TAIMA TB : Quand la sensibilisation porte fruit

Dr Gonzalo Alvarez à droite

8 juin 2015

La tuberculose peut sembler appartenir à une époque révolue pour les Canadiens.

Pourtant, en 2012, 1 686 nouveaux cas de la maladie étaient recensés un peu partout au pays. De ce nombre, 79 provenaient du Nunavut, ce qui représente un taux de 234,4 sur 100 000 personnes sur ce territoire.

« Ma recherche est axée sur la conception d'interventions de santé publique innovatrices visant à prévenir la tuberculose et à briser le cycle de transmission de la maladie parmi les Inuits du Nunavut »,  explique le Dr Gonzalo Alvarez, professeur agrégé de médecine à l'Université d'Ottawa.

Les Inuits affichent le taux de tuberculose le plus élevé de tous les Autochtones du Canada, et représentent 85 % de la population totale du Nunavut. Ils doivent composer avec des logements surpeuplés et disposent d'un accès limité à des services médicaux et à des aliments nutritifs.

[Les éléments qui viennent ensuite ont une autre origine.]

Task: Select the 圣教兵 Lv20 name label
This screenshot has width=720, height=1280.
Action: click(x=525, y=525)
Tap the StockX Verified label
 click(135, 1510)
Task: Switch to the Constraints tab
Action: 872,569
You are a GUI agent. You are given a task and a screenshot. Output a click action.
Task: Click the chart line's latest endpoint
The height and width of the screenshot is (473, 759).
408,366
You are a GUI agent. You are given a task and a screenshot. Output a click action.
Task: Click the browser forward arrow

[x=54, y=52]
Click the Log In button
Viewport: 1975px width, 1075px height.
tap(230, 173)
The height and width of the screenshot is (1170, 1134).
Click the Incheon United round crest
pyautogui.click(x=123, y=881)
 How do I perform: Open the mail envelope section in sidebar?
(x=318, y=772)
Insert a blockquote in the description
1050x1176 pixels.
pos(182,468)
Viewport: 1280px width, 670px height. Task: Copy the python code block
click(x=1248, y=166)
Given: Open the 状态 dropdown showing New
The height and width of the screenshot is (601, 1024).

Les cas évolutifs de tuberculose se caractérisent par un essoufflement, de la toux, de la fièvre et des sueurs nocturnes – et leur issue peut être fatale. La tuberculose latente, qui peut devenir évolutive, est indétectable au début. Avec l'aide du financement des Instituts de recherche en santé du Canada (IRSC), le Dr Alvarez a dirigé, entre 2011 et 2013, une étude intitulée TAIMA TB (halte à la tuberculose, en inuktitut) visant à sensibiliser le public à cette maladie.

Après avoir reçu de l'information de base sur la maladie, des membres de la communauté connaissant la culture et la langue autochtones (appelés « champions de la tuberculose ») ont collaboré avec des infirmières en santé publique et ont frappé aux portes de 614 foyers. Ils ont invité les résidants à visionner une vidéo éducative sur la tuberculose et à subir un test de dépistage. Plus de 400 personnes ont répondu à l'appel. En 2013, huit nouveaux cas évolutifs de tuberculose et 42 nouveaux cas latents de la maladie avaient été détectés. Selon le Dr Alvarez, la conception et le succès de TAIMA TB sont attribuables à un comité directeur formé de chercheurs, de responsables de politiques et de travailleurs de première ligne établis au Nunavut et à Ottawa.

« Nos conclusions ont fait ressortir l'importance de continuer à sensibiliser le public à la tuberculose dans les communautés lourdement touchées par la maladie », indique le Dr Alvarez. « Ce genre de campagne de porte à porte dans les communautés autochtones hautement vulnérables à la tuberculose pourrait contribuer à réduire la stigmatisation associée à la maladie, et inciter les gens à subir un test de dépistage. »

Pour l'avenir, le Dr Alvarez vise des objectifs de recherche autres que la sensibilisation du public. Avec d'autres fonds des IRSC, à titre de consultant en pneumologie et en tuberculose du Nunavut, il entend vérifier si des changements au mode de vie (comme la prévention du tabagisme ou du diabète) et de meilleurs diagnostics peuvent contribuer à freiner définitivement la transmission de la maladie chez les Autochtones.